Difficulty or inability in coping with the experience or in processing emotions leads to emotional dysregulation. This dysregulation may manifest in either excessive intensification of emotions or excessive deactivation of emotions. Excessive intensification of emotions includes any rise of emotions experienced by the individual which is unwanted, intrusive and overwhelming, leading to panic, trauma, dread and terror. Excessive deactivation of emotions leads to dissociative experiences like depersonalization, derealisation, splitting or emotional numbing.

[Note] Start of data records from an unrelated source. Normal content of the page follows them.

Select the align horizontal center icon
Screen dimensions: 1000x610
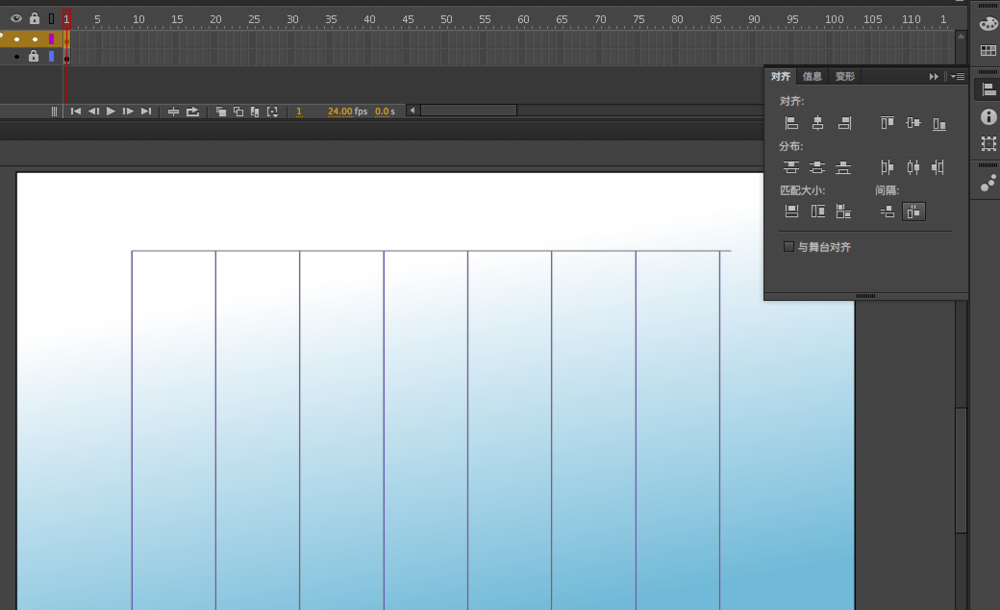[x=817, y=123]
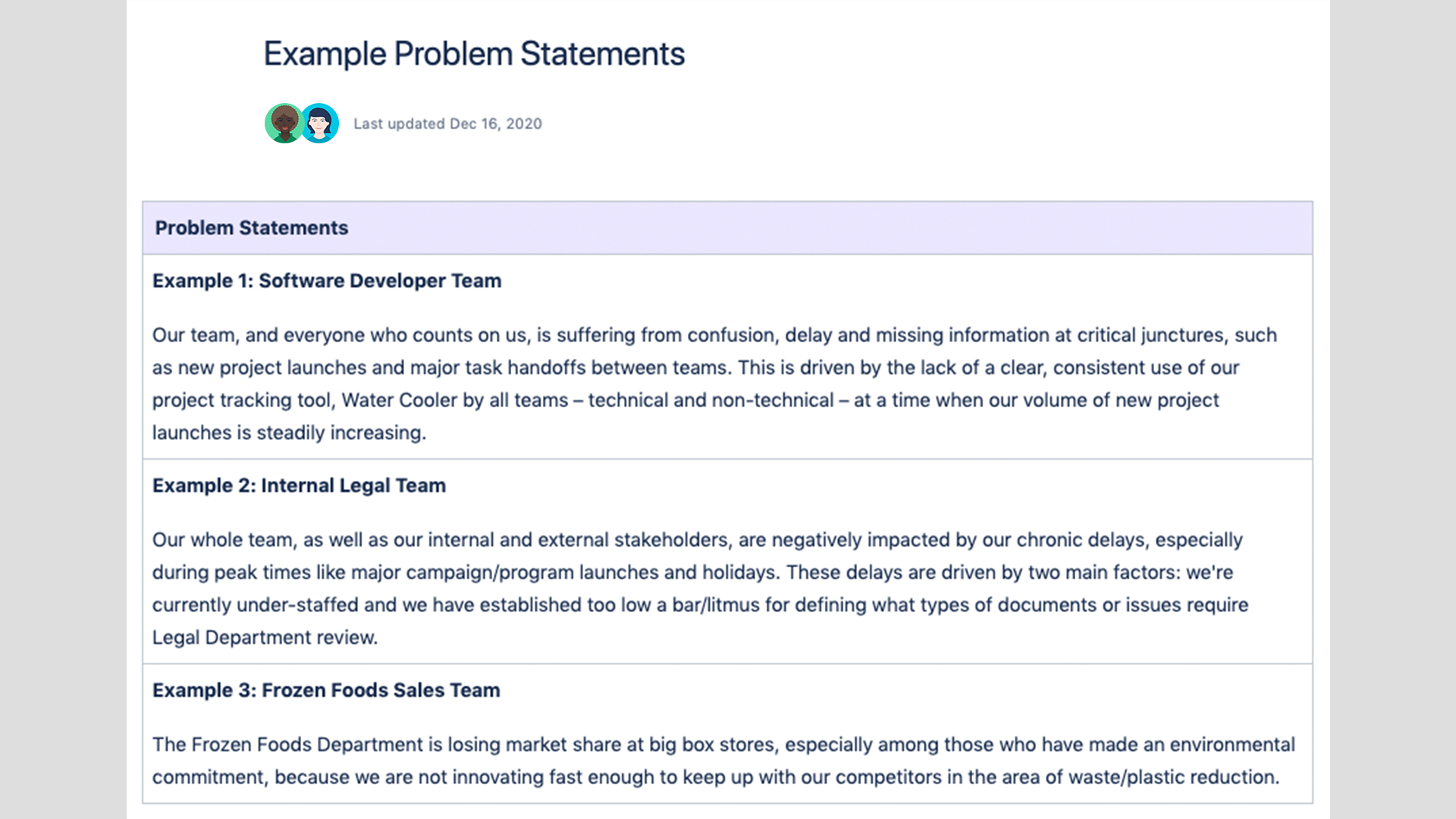Click the green contributor avatar
The image size is (1456, 819).
tap(284, 124)
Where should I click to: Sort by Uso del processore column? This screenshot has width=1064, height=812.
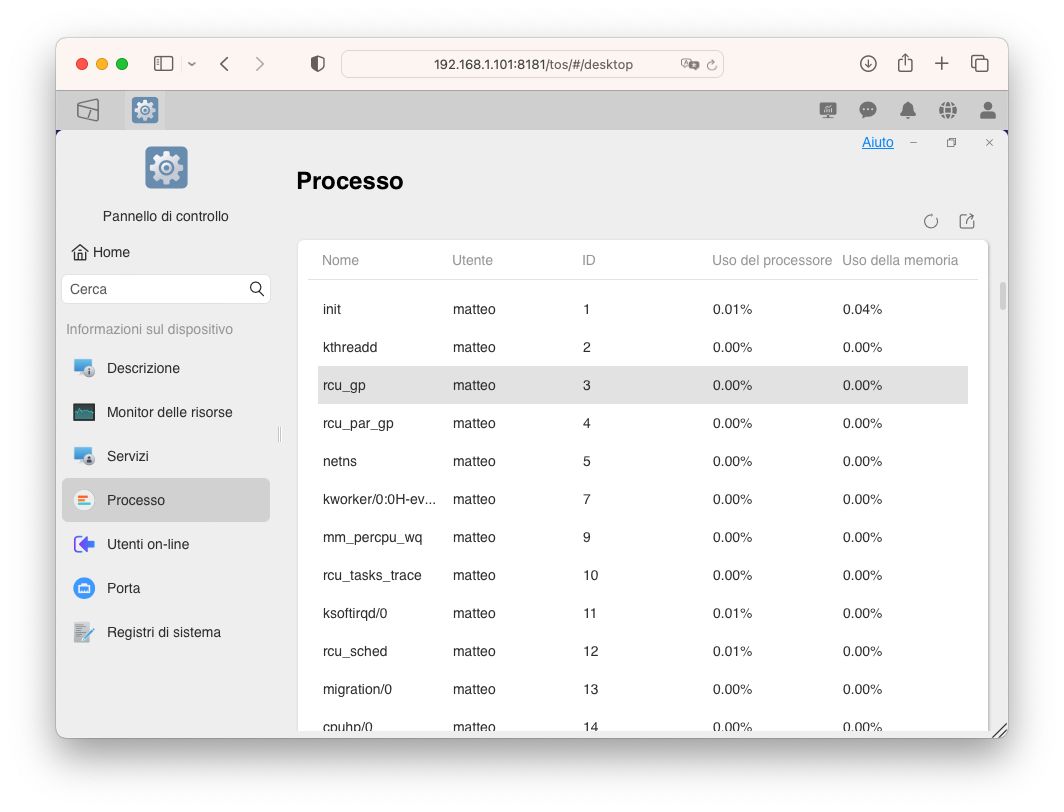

The major components which cause emotional dysregulation are:
1) Emotion sensitivity or excessive intensity of emotions: the person has heightened awareness to subtle stimuli, processes environmental information more thoroughly and has more vivid perceptions of both positive and negative stimuli.
2) Negative affect or negative reactivity to emotions pertains to our reaction to various stimuli, which arises from a preconditioned sensitivity triggering a perception of the stimulus to be threatening and interpret certain situations in a negative light. This may be the reason that some situations, events and behaviours are upsetting and threatening for some people, but not for others who are also present there at that time.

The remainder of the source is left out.